Forget the figure skating, the ski-jumping and, yes, even the luge. Want to know what a real Olympian feat would be? Try binge-watching all 1,539 hours of NBC's coverage of the Sochi Games.
You heard right: 1,539 hours. More than ever. For comparison's sake, consider that in 1976, when the Winter Olympics were held in Innsbruck, Austria, ABC produced 43 1/2 hours of coverage over 12 days. Those wimps.
Of course, back then ABC didn't have a battalion of cable-channel siblings to lean on, or the Internet. NBC will lather its coverage over not only the main broadcast network (185 hours), but the NBC Sports Network (230), MSNBC (45), USA (43), CNBC (36) and NBCOlympics.com (1,000 hours).
If you do the math — and who really wants to? — it all averages out to more than 85 hours a day for 18 days.
The good news is that savvy viewers will be able to find a wealth of live coverage. So, if you're the type who used to bend over backward to resist “spoilers” during the day until you could race home to watch tape-delayed results at night, you don't have to resort to those crazy tactics.
Sure, NBC's prime-time block will still be prepackaged and tape-delayed. No change there. On the other hand, NBCSN plans to air 12 hours of live coverage, and at least one gold medal final, a day. And, for the first time, every event of the Winter Olympics will be streamed live online.
That's a radical departure from the not-so-distant past when stingy NBC tried to protect its lucrative, advertiser-heavy prime-time schedule by holding back the most popular sports events for the evening, sometimes many hours after they occurred. The network finally figured out that it's silly to limit real-time coverage in an era when Twitter and other forms of social media have trained us to expect news right NOW.
Still, there is one thing that won't be streamed: The Opening Ceremony on Feb. 7. NBC wants to save that for prime time.

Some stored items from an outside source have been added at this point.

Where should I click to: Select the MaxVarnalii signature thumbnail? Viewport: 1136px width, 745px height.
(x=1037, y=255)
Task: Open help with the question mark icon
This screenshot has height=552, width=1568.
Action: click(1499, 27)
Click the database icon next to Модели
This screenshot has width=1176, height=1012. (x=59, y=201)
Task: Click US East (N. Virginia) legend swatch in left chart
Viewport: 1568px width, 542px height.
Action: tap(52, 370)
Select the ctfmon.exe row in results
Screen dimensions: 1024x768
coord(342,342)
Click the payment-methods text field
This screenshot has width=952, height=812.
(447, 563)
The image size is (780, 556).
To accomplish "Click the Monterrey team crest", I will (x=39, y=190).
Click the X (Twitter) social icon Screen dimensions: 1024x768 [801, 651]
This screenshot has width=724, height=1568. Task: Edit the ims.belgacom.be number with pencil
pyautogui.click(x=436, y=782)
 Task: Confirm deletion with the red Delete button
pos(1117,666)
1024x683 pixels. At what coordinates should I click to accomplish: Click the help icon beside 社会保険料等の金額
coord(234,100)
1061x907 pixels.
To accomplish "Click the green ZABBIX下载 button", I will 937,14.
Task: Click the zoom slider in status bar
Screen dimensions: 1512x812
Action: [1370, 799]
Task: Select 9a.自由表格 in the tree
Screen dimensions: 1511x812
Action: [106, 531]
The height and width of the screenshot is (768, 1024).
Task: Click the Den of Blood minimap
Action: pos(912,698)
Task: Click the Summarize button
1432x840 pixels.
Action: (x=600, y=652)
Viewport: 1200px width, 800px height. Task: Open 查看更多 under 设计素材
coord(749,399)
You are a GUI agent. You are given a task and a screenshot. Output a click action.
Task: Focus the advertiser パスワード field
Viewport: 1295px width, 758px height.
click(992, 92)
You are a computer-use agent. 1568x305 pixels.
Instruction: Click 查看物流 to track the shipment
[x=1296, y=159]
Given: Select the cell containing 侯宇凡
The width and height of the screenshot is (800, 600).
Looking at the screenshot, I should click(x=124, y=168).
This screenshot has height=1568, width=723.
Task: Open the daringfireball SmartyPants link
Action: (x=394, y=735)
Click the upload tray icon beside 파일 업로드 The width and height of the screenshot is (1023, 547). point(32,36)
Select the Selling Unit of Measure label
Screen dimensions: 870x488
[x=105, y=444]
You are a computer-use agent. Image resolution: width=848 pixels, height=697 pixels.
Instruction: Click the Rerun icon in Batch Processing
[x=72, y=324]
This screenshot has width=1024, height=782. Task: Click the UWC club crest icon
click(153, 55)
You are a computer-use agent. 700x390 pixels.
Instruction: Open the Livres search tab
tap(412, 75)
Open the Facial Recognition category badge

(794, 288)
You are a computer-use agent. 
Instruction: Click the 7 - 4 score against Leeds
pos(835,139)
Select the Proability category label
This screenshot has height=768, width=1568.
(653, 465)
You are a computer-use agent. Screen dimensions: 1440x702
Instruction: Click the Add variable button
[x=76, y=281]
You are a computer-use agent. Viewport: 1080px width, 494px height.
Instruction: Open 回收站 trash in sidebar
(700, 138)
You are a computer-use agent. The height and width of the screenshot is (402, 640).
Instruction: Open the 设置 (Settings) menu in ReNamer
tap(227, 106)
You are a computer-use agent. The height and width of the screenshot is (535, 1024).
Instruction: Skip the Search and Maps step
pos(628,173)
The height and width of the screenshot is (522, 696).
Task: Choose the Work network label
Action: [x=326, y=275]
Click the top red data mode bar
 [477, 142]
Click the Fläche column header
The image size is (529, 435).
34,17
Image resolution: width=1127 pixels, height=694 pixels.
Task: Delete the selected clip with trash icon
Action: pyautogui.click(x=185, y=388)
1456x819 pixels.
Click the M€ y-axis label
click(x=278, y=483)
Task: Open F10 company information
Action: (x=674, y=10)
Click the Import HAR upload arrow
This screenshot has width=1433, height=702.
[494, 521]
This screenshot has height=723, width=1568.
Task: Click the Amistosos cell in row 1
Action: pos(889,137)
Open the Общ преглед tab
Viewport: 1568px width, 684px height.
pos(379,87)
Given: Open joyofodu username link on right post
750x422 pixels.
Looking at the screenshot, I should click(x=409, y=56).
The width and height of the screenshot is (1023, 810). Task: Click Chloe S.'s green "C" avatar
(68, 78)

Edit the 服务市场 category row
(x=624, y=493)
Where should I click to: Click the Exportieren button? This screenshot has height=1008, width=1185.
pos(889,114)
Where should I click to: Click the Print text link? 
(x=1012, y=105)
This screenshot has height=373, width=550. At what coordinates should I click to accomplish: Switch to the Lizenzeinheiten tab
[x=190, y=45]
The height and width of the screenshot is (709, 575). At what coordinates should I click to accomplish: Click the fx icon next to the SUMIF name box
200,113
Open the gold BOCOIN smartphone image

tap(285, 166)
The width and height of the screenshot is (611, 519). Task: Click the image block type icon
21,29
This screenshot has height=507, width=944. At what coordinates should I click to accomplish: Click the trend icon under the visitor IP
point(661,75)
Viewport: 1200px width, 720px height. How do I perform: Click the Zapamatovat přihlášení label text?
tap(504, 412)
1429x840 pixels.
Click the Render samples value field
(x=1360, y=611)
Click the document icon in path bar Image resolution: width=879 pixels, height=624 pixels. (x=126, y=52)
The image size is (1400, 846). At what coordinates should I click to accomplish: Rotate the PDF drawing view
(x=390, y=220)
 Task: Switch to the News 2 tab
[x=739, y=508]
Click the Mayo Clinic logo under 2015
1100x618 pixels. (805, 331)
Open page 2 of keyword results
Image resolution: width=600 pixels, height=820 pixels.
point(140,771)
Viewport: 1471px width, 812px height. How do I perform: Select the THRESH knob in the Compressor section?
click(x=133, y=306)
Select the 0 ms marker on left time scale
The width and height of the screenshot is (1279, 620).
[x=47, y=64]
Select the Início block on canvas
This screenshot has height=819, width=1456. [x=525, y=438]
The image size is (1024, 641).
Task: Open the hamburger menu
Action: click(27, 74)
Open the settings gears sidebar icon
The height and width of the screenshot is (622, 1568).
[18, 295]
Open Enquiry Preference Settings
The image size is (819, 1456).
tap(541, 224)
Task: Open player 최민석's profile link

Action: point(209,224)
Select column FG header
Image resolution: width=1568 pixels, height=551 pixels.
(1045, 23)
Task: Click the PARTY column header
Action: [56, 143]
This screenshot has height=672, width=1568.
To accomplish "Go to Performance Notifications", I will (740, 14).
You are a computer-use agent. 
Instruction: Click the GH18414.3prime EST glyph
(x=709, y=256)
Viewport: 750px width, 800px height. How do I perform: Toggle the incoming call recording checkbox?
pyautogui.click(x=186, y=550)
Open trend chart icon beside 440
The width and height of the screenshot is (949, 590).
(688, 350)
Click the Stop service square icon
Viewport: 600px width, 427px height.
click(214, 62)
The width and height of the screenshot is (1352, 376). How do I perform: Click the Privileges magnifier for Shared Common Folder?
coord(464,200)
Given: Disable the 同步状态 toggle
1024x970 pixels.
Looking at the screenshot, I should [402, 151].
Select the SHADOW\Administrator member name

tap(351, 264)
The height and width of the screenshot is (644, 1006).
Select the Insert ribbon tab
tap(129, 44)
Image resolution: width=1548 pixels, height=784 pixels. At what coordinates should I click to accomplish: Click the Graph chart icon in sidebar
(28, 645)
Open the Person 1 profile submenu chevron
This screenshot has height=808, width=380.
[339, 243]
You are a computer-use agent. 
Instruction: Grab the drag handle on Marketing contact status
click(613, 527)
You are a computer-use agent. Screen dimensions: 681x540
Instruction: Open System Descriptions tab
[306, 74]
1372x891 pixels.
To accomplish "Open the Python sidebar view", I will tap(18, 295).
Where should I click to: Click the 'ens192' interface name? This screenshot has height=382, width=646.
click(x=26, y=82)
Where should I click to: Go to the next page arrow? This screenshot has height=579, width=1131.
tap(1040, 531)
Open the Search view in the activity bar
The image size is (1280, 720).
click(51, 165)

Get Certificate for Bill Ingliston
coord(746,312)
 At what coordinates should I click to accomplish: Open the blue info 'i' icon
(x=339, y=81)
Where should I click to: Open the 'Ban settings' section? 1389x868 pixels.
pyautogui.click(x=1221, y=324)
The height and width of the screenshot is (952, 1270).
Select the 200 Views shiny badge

“We think it's very important that we package that event with all the Russian culture and history that's being creatively expressed,” says Mark Lazarus, chairman of the NBC Sports Group. “Much of that program might not make sense to viewers without the context that Matt Lauer and Meredith Vieira are going to bring to that.”
Speaking of the Opening Ceremony, this year it won't be the first thing NBC televises. Coverage actually begins the day before in prime time with preliminary-round competition in two new events, snowboard slopestyle (men's and women's), and team figure skating, along with women's freestyle skiing.
Security, of course, will be a major concern, as well as the furor over anti-gay legislation introduced in Russia last year.
“We have our fingers crossed that nothing happens,” says Bob Costas, who will serve as the primary Olympic host for a 10th time. “If anything, the prospect of a terrorist event and the controversy over the anti-gay laws, in an odd way, have increased awareness and interest in these games. They don't take the place of the competition, but I think people will be curious about that. And at the beginning, we'll discharge our responsibility in a straightforward way, because framing those issues is part of the backdrop.”
Here's a breakdown of what to expect during the blizzard of Olympics programming:
NBC: The mother ship will provide coverage of the most popular sports, as well as the Opening and Closing Ceremonies. Also, brace yourself for lots of heart-tugging, tear-jerking feature profiles.
NBCSN: The channel formerly known as Versus begins live coverage Feb. 8 with hockey. And for the first time, NBCSN will present nearly every figure skating performance, live, during the day. In addition, it will broadcast 10 more sports, including speed skating, bobsled, ski jumping and Nordic combined.
CNBC: If curling is your thing, here's the place to be. The cable business channel network will offer 36 hours of brooms and strange outfits beginning Feb. 10.
MSNBC: The home of Rachel Maddow will give itself over to live hockey on 11 of its 12 days, including medal-round games. Coverage begins Feb. 8.
USA Network: More curling and hockey. Forty-three hours of it. USA's Olympics programming spans nine days beginning Feb. 10.
NBCOlympics.com: Not only will the site provide live streaming of every event, it will feature extensive video highlights, recaps and best-of montages.